● Stored records

- Opening Delimiter -

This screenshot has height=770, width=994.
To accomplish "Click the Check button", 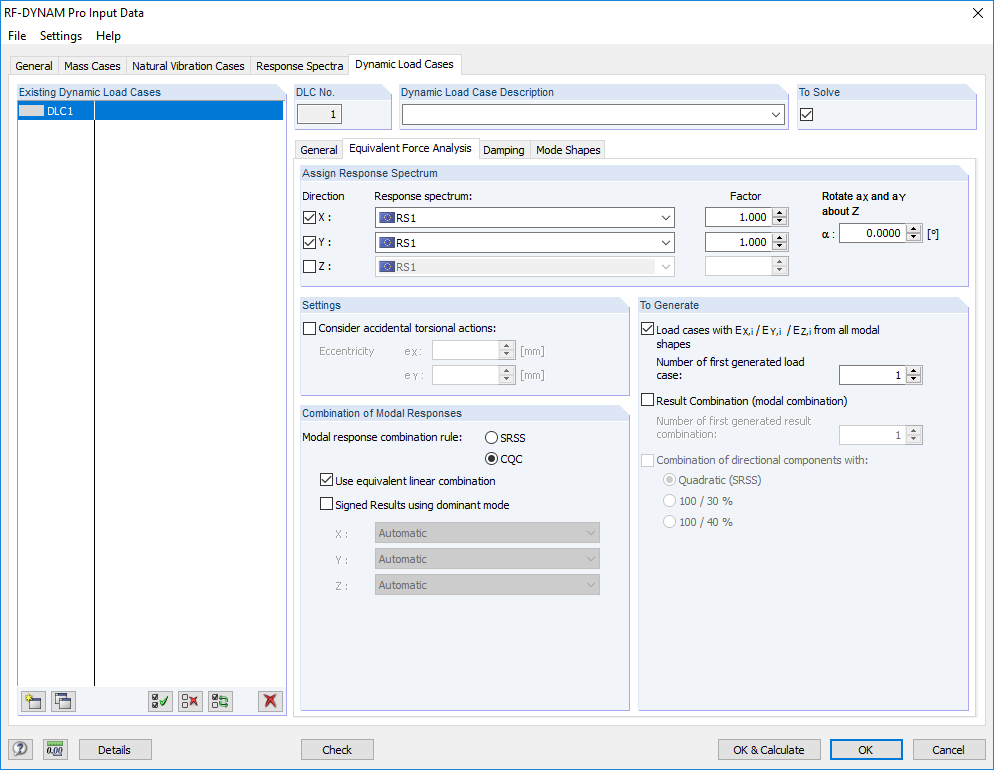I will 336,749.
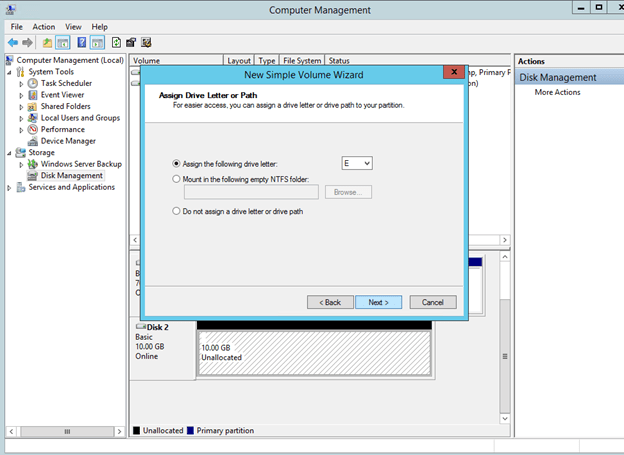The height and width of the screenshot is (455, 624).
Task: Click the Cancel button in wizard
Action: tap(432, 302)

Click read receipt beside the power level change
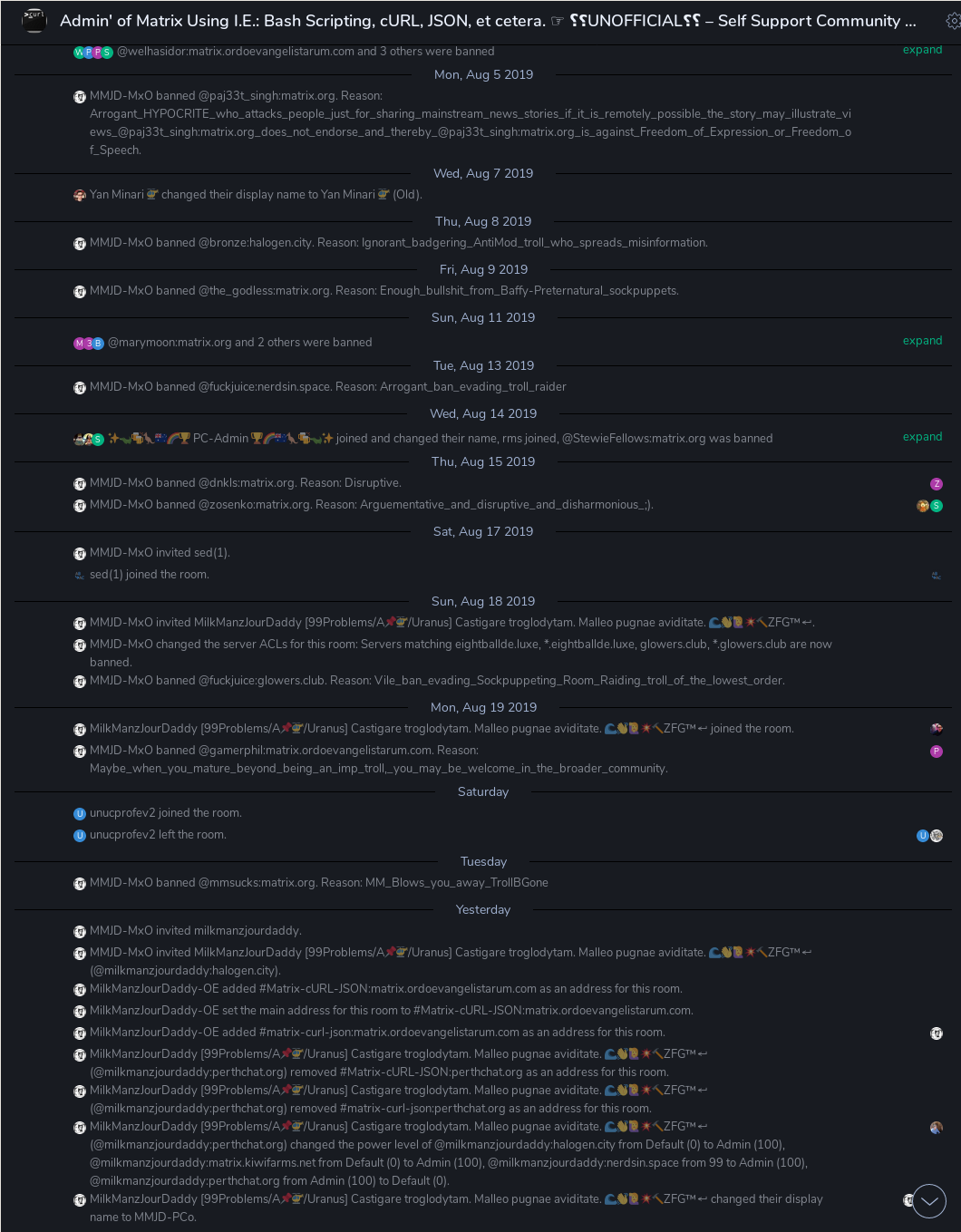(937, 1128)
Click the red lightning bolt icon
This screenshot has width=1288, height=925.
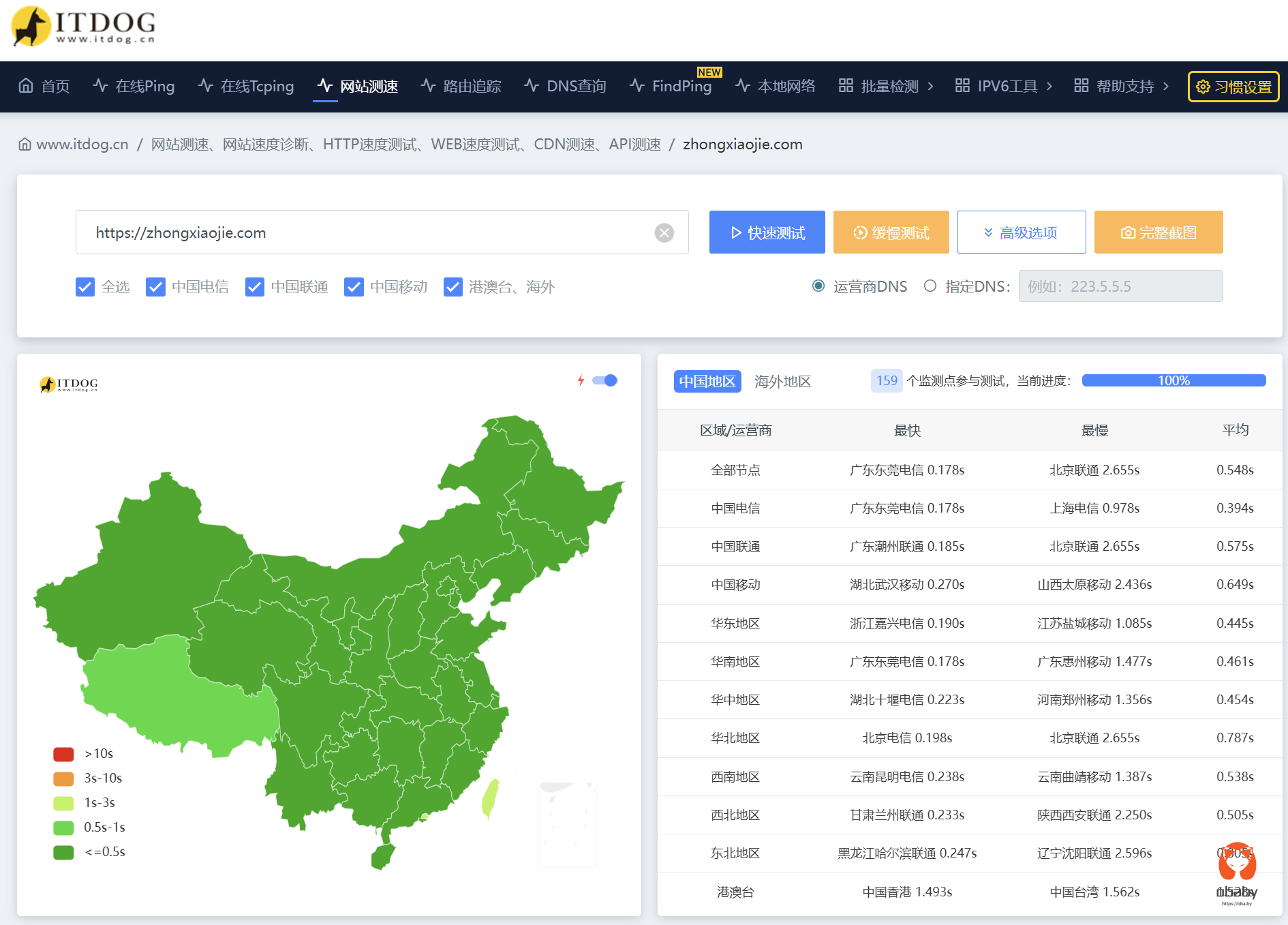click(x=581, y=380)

- Closing Delimiter -

Beginning with the line containing "Click the red lightning bolt icon" and ending with the last line of the data above, repeat each line exactly. Include no pictures and no other lines.

Click the red lightning bolt icon
This screenshot has width=1288, height=925.
click(x=581, y=380)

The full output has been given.